Since the commissioning of this assessment, the MSAC reviewed the wording of MBS item number 13703, which has been amended to read ‘transfusion of blood, including collection from donor’ since 1 January 2015, meaning a Medicare rebate is no longer payable for injections of PRP.8 For the 6-month period from this 1 January 2015 to July 2015, the number of services performed using item number 13703 has markedly reduced to 3521. If this number is extrapolated out to a 12-month period, this would represent a decrease of 76% from 2014, representing a saving of A$2.8 million to the public health system.

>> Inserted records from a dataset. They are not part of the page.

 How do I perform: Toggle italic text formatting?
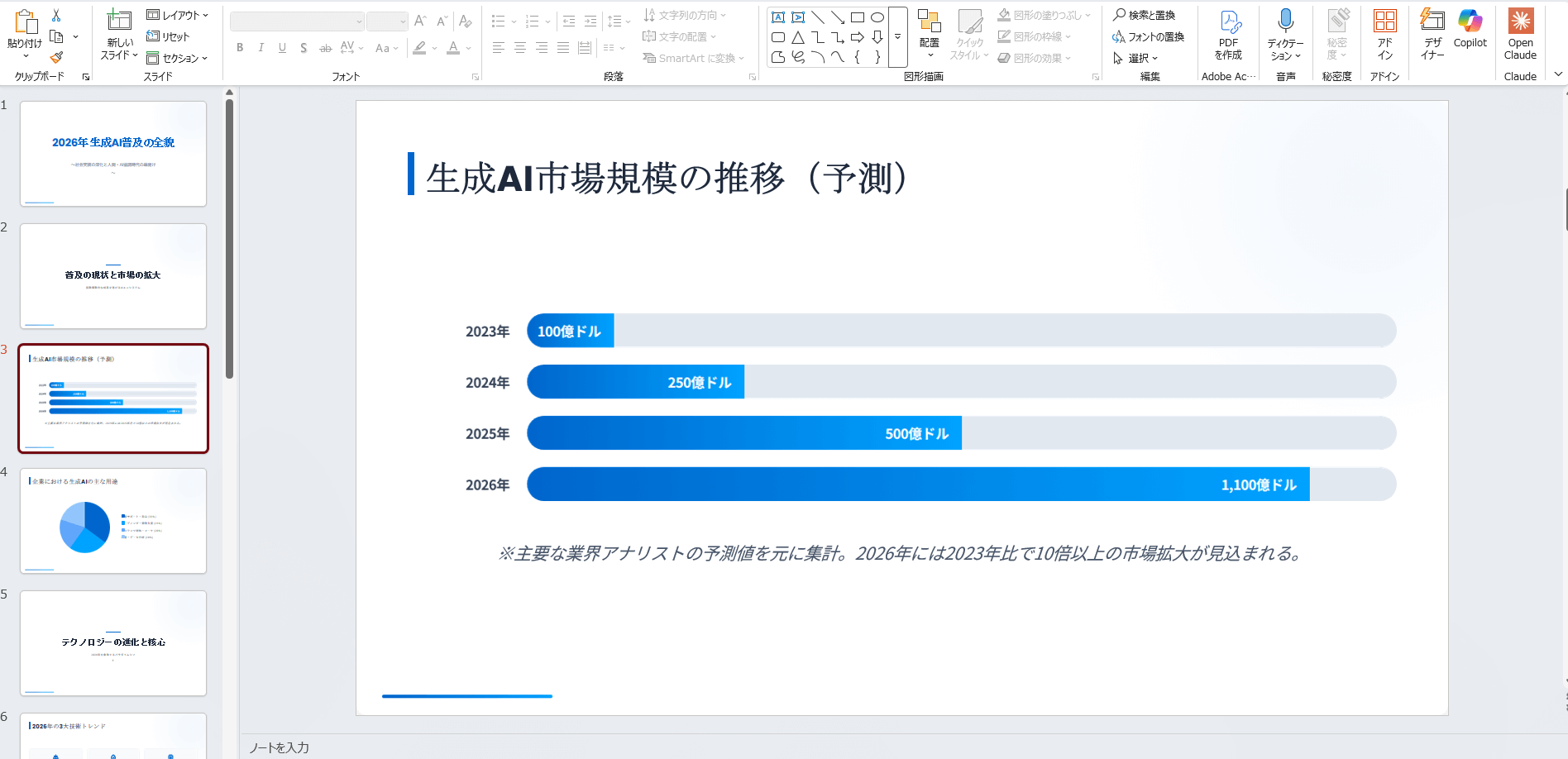point(261,48)
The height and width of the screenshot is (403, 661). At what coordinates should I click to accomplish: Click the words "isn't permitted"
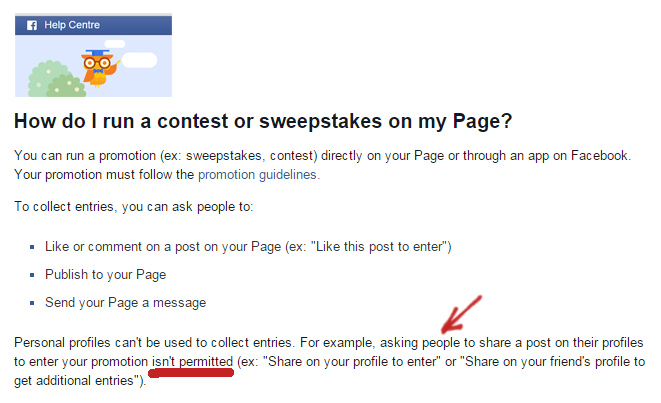pos(192,361)
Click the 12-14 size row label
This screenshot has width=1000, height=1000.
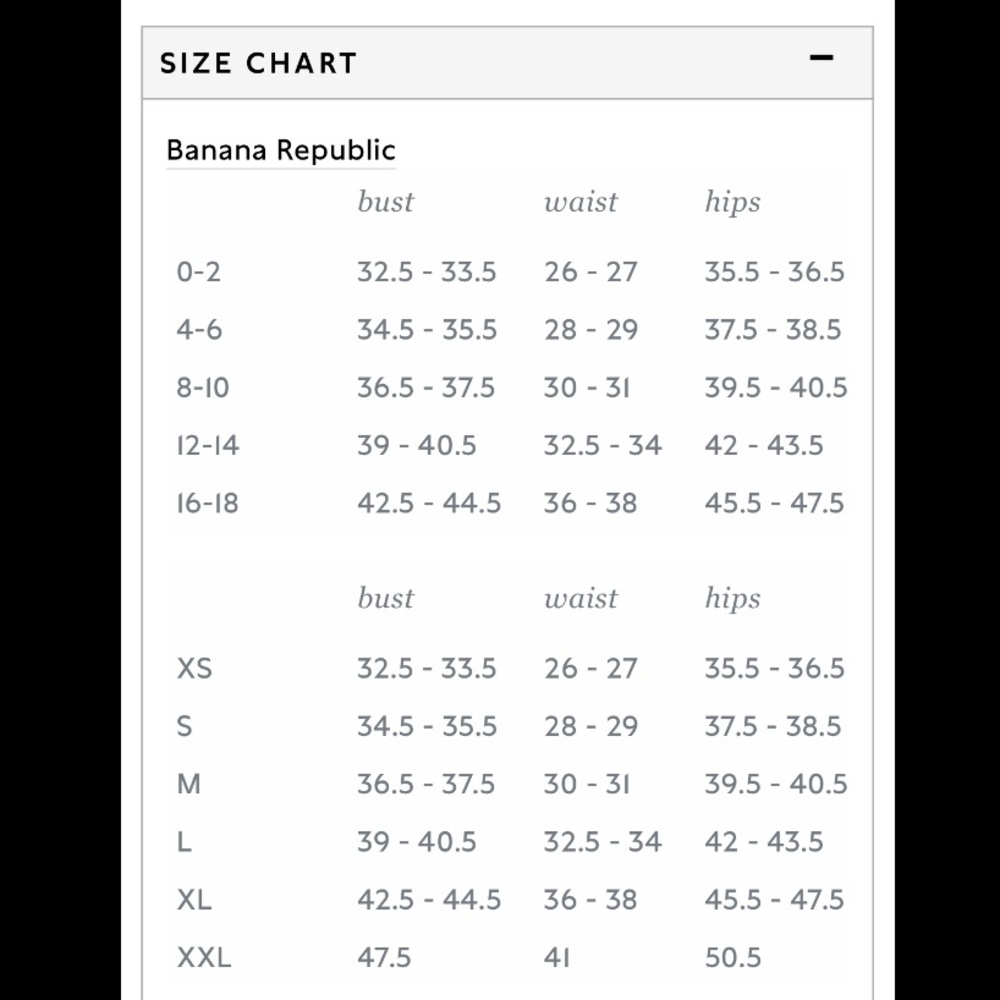pos(208,446)
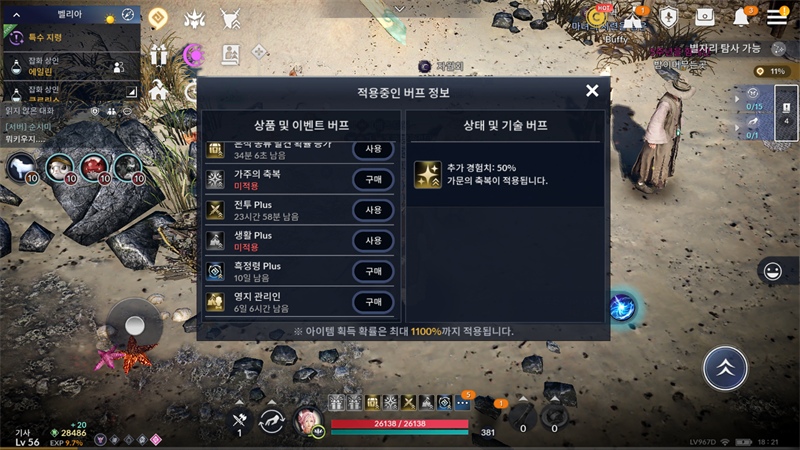Select the 상품 및 이벤트 버프 tab
This screenshot has width=800, height=450.
tap(301, 126)
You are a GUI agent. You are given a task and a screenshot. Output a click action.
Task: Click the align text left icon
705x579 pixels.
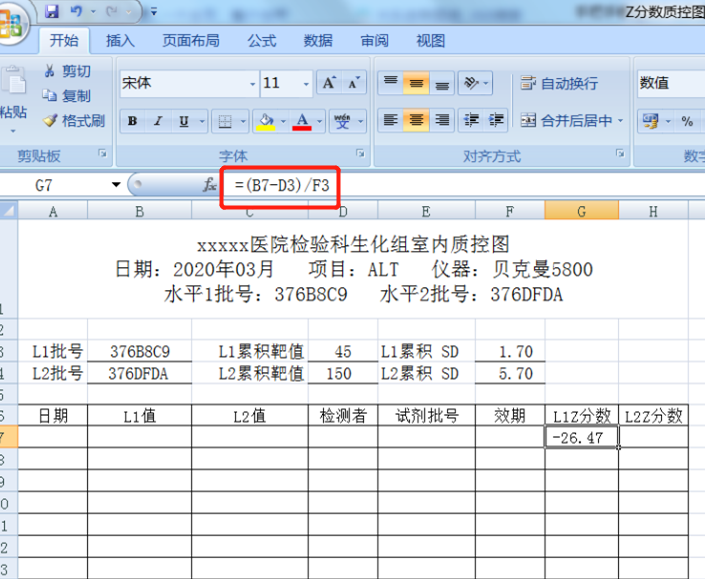(x=391, y=120)
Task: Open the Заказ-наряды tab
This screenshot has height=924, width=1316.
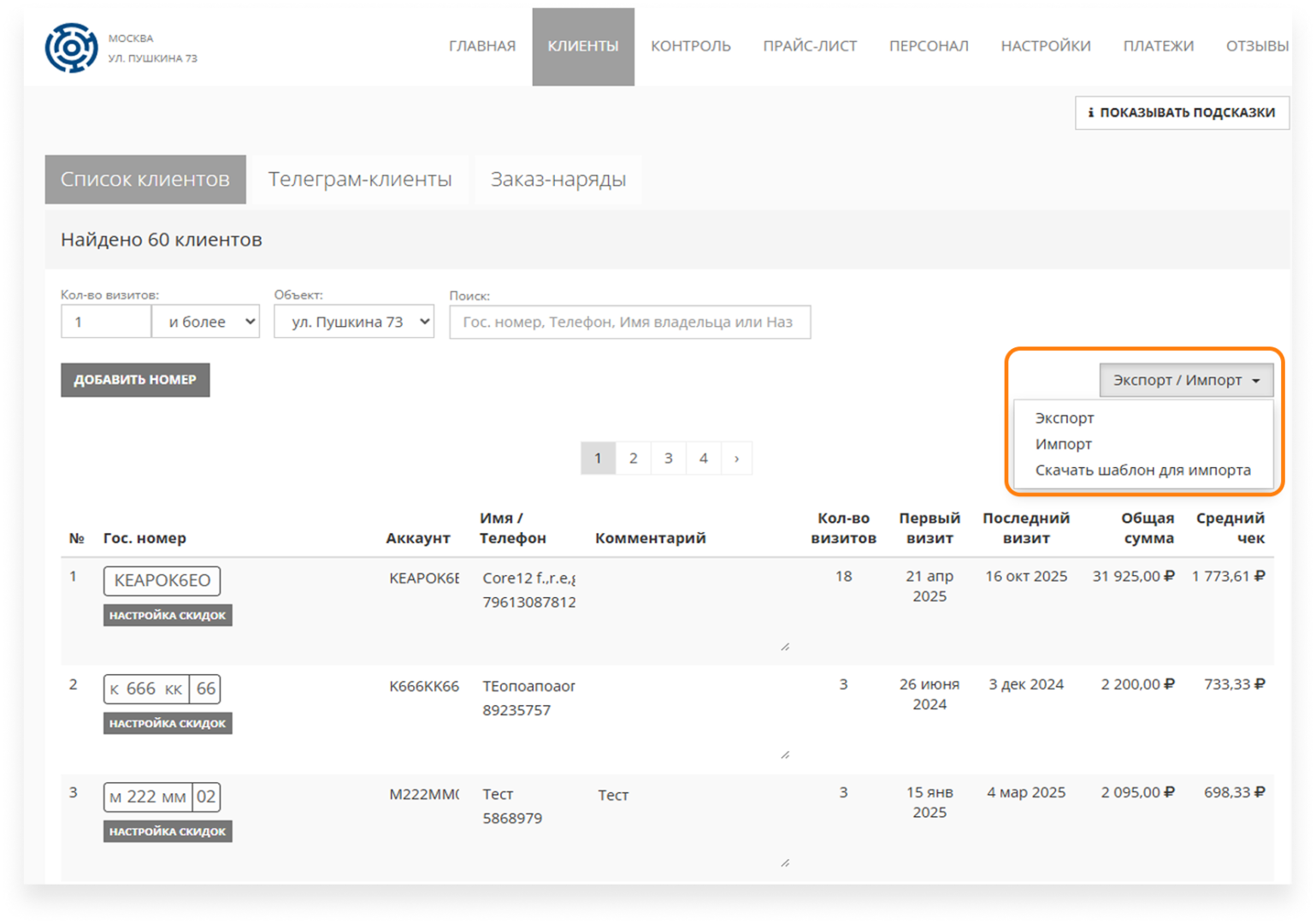Action: coord(558,180)
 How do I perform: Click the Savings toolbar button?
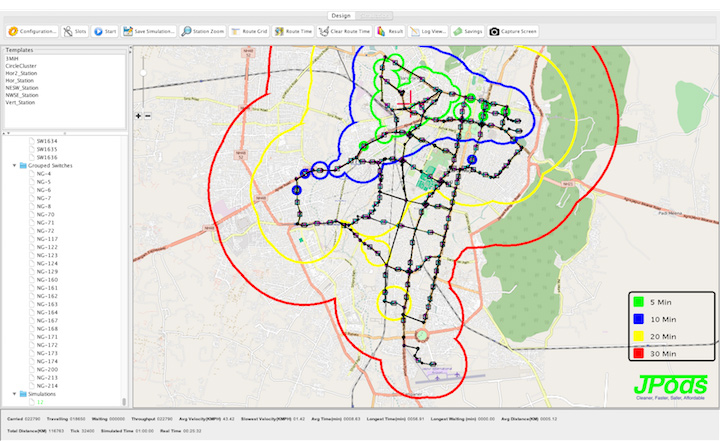tap(468, 31)
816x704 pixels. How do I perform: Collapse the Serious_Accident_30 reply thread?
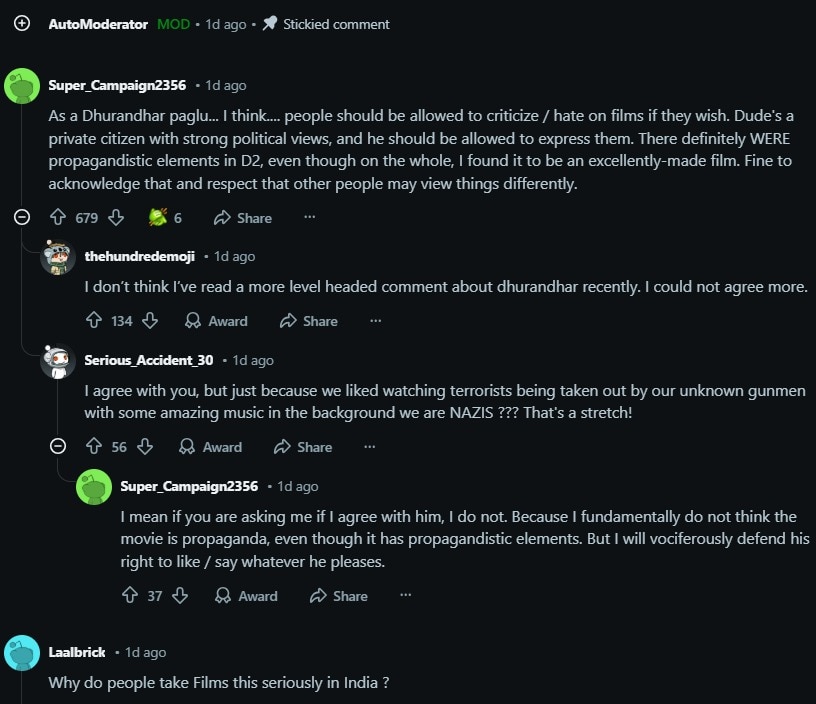pyautogui.click(x=58, y=446)
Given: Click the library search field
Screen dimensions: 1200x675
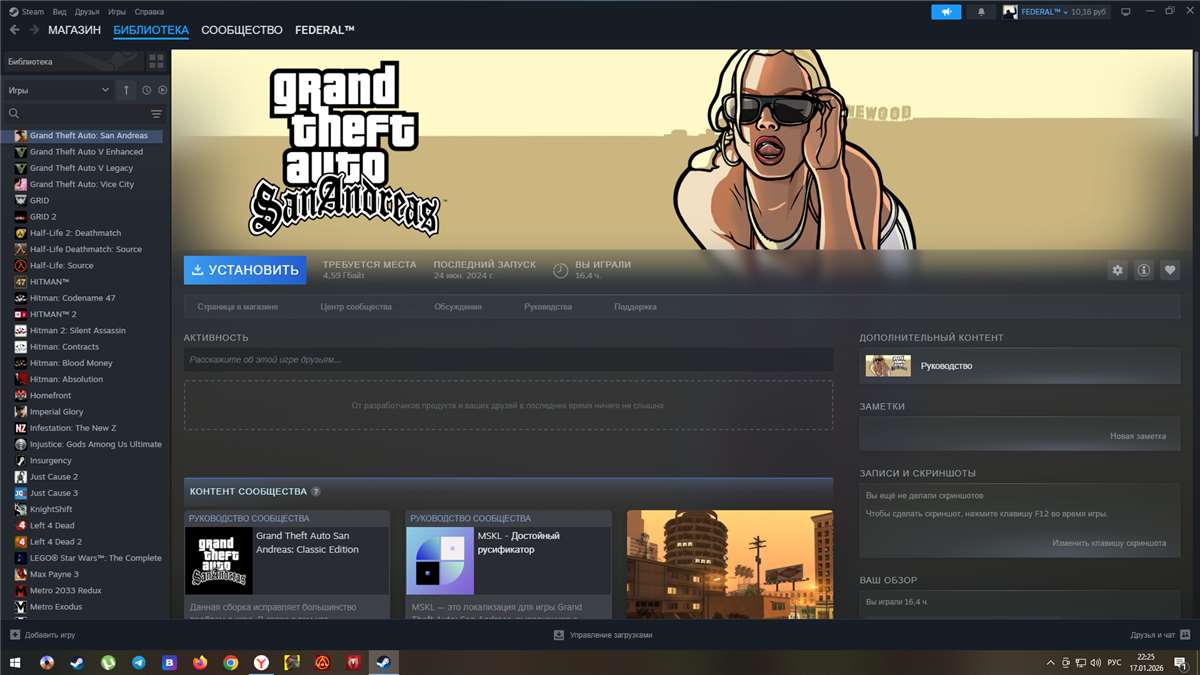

This assessment highlights the potential use of horizon scanning to serendipitously identify potential targets for disinvestment of ineffective, inefficient or harmful clinical practices. Much research and debate has centred on identifying a method for routine disinvestment. In Australia, the Comprehensive Management Framework has systematically reviewed existing MBS items to ensure value for money and improve health outcomes for patients using a process akin to conventional HTA where the safety, clinical effectiveness and cost-effectiveness evidence is systematically reviewed in addition to significant stakeholder engagement. With limited healthcare resources, these reviews may be considered time consuming and expensive. Elshaug et al. attempted to develop a strategy to enable the identification of low-value clinical services via an ‘environmental scan’ of the literature,30 and although the project identified 156 potentially ineffective services, it was time-consuming and resource dependent.
Horizon scanning is a system already in place used to proactively identify new healthcare technologies but may serendipitously identify full or partial disinvestment targets, presenting opportunities to enhance quality of care and improve patient safety, while also resulting in health system savings. Horizon scanning assessments are rapid and consider the most recent evidence, ensuring timely advice to jurisdictions using few resources.
Recently HealthPACT has identified potential high-volume targets for partial disinvestment, including: routine vs clinically-indicated replacement of peripheral intravenous catheters;31 the overuse of catheter ablation for atrial fibrillation;32 and overuse of the implantation of inferior vena cava filters in the prevention of pulmonary embolism.33
Horizon scanning for disinvestment can be run in parallel with horizon scanning for investment and represents a relatively inexpensive yet effective methodology. As such, funding a dedicated disinvestment horizon scanning program may represent a good investment for policy-makers. Although it is difficult to change some entrenched clinical practices, assessments such as these represent a starting point for much-needed conversations between clinicians and policy makers around established clinical practices to work together to minimise the use of low-value practices.